== TASK DETAILS ==
Copy the following lines word for word, covering every item.

== DATA FOR ANALYSIS ==
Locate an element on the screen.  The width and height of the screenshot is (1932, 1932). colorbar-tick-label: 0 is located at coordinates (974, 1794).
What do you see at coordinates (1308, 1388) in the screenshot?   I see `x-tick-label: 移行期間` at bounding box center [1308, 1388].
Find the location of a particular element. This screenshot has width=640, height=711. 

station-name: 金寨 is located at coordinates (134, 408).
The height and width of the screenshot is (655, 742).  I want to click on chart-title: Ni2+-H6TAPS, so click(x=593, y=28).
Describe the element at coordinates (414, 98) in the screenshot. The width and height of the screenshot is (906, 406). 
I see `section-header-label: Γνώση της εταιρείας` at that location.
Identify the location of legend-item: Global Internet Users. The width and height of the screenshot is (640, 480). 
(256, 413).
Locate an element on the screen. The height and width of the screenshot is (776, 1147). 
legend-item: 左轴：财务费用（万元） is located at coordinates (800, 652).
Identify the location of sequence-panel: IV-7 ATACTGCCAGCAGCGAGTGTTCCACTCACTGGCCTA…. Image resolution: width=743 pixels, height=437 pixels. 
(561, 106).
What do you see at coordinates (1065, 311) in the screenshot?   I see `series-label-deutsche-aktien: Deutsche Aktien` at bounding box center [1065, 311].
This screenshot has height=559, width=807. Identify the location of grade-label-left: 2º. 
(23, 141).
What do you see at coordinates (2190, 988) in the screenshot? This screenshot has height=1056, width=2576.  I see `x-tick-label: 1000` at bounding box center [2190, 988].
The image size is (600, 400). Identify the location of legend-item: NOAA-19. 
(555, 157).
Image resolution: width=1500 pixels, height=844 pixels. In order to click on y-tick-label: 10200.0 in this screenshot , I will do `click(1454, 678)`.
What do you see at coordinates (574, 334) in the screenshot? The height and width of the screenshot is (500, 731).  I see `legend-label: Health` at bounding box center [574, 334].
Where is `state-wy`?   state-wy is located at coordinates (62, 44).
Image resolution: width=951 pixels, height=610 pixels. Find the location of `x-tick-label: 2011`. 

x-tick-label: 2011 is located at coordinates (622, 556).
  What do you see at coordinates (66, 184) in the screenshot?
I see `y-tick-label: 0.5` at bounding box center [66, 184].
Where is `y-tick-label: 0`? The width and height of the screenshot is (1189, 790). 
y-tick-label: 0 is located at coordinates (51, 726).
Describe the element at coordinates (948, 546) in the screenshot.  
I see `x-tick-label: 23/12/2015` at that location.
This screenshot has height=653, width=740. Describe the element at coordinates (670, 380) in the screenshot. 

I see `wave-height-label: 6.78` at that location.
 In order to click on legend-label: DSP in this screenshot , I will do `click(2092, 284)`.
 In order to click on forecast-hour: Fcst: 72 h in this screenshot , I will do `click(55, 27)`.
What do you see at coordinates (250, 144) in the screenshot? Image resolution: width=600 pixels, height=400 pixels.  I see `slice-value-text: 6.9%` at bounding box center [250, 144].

== EXERCISE ANSWER ==
Locate an element on the screen.  The width and height of the screenshot is (1932, 1932). colorbar-tick-label: 0 is located at coordinates (974, 1794).
What do you see at coordinates (1308, 1388) in the screenshot?   I see `x-tick-label: 移行期間` at bounding box center [1308, 1388].
Find the location of a particular element. This screenshot has width=640, height=711. 

station-name: 金寨 is located at coordinates (134, 408).
The height and width of the screenshot is (655, 742).  I want to click on chart-title: Ni2+-H6TAPS, so click(x=593, y=28).
Describe the element at coordinates (414, 98) in the screenshot. The width and height of the screenshot is (906, 406). 
I see `section-header-label: Γνώση της εταιρείας` at that location.
Identify the location of legend-item: Global Internet Users. The width and height of the screenshot is (640, 480). 
(256, 413).
Locate an element on the screen. The height and width of the screenshot is (776, 1147). 
legend-item: 左轴：财务费用（万元） is located at coordinates (800, 652).
Identify the location of sequence-panel: IV-7 ATACTGCCAGCAGCGAGTGTTCCACTCACTGGCCTA…. Image resolution: width=743 pixels, height=437 pixels. 
(561, 106).
What do you see at coordinates (1065, 311) in the screenshot?   I see `series-label-deutsche-aktien: Deutsche Aktien` at bounding box center [1065, 311].
This screenshot has height=559, width=807. Identify the location of grade-label-left: 2º. 
(23, 141).
What do you see at coordinates (2190, 988) in the screenshot? This screenshot has height=1056, width=2576.  I see `x-tick-label: 1000` at bounding box center [2190, 988].
The image size is (600, 400). Identify the location of legend-item: NOAA-19. 
(555, 157).
Image resolution: width=1500 pixels, height=844 pixels. In order to click on y-tick-label: 10200.0 in this screenshot , I will do `click(1454, 678)`.
What do you see at coordinates (574, 334) in the screenshot? The height and width of the screenshot is (500, 731).  I see `legend-label: Health` at bounding box center [574, 334].
Where is `state-wy`?   state-wy is located at coordinates (62, 44).
Image resolution: width=951 pixels, height=610 pixels. Find the location of `x-tick-label: 2011`. 

x-tick-label: 2011 is located at coordinates (622, 556).
  What do you see at coordinates (66, 184) in the screenshot?
I see `y-tick-label: 0.5` at bounding box center [66, 184].
Where is `y-tick-label: 0`? The width and height of the screenshot is (1189, 790). 
y-tick-label: 0 is located at coordinates (51, 726).
Describe the element at coordinates (948, 546) in the screenshot.  
I see `x-tick-label: 23/12/2015` at that location.
This screenshot has height=653, width=740. Describe the element at coordinates (670, 380) in the screenshot. 

I see `wave-height-label: 6.78` at that location.
 In order to click on legend-label: DSP in this screenshot , I will do `click(2092, 284)`.
 In order to click on forecast-hour: Fcst: 72 h in this screenshot , I will do `click(55, 27)`.
What do you see at coordinates (250, 144) in the screenshot? Image resolution: width=600 pixels, height=400 pixels.  I see `slice-value-text: 6.9%` at bounding box center [250, 144].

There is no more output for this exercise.